──────── 数据摘录 ────────

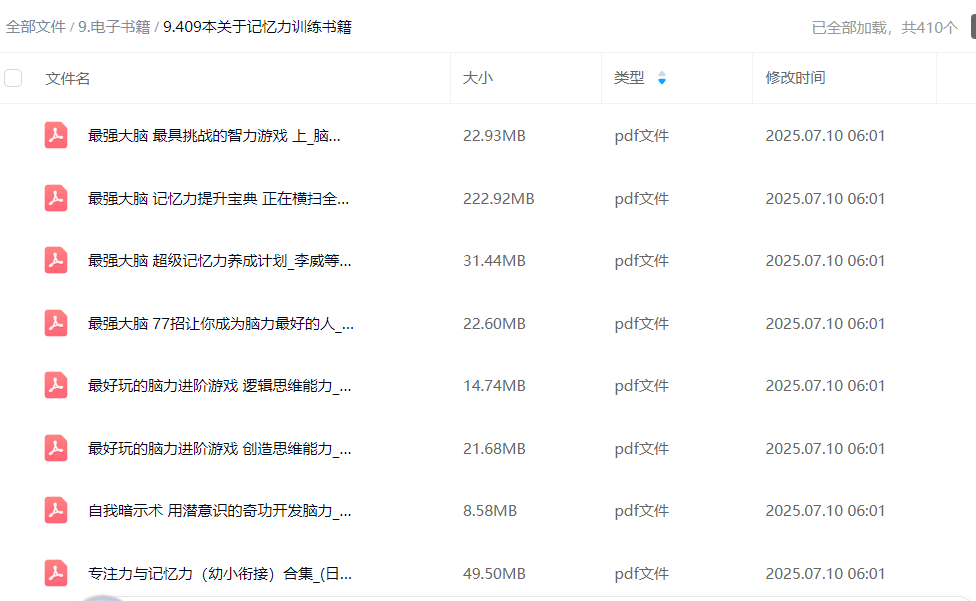Click the PDF icon for 专注力与记忆力 合集
The width and height of the screenshot is (976, 601).
click(x=56, y=573)
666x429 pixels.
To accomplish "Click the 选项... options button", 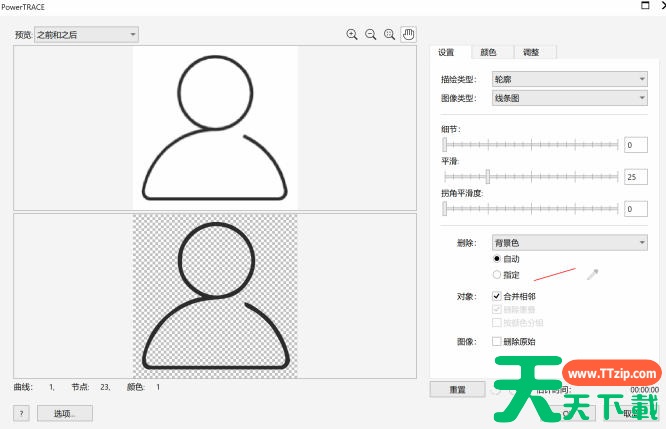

────────

把上面所有记录一行一行原样输出，图片不要放进去。

本题解答 —
Click the PDF icon for 专注力与记忆力 合集
The width and height of the screenshot is (976, 601).
click(x=56, y=573)
666x429 pixels.
To accomplish "Click the 选项... options button", 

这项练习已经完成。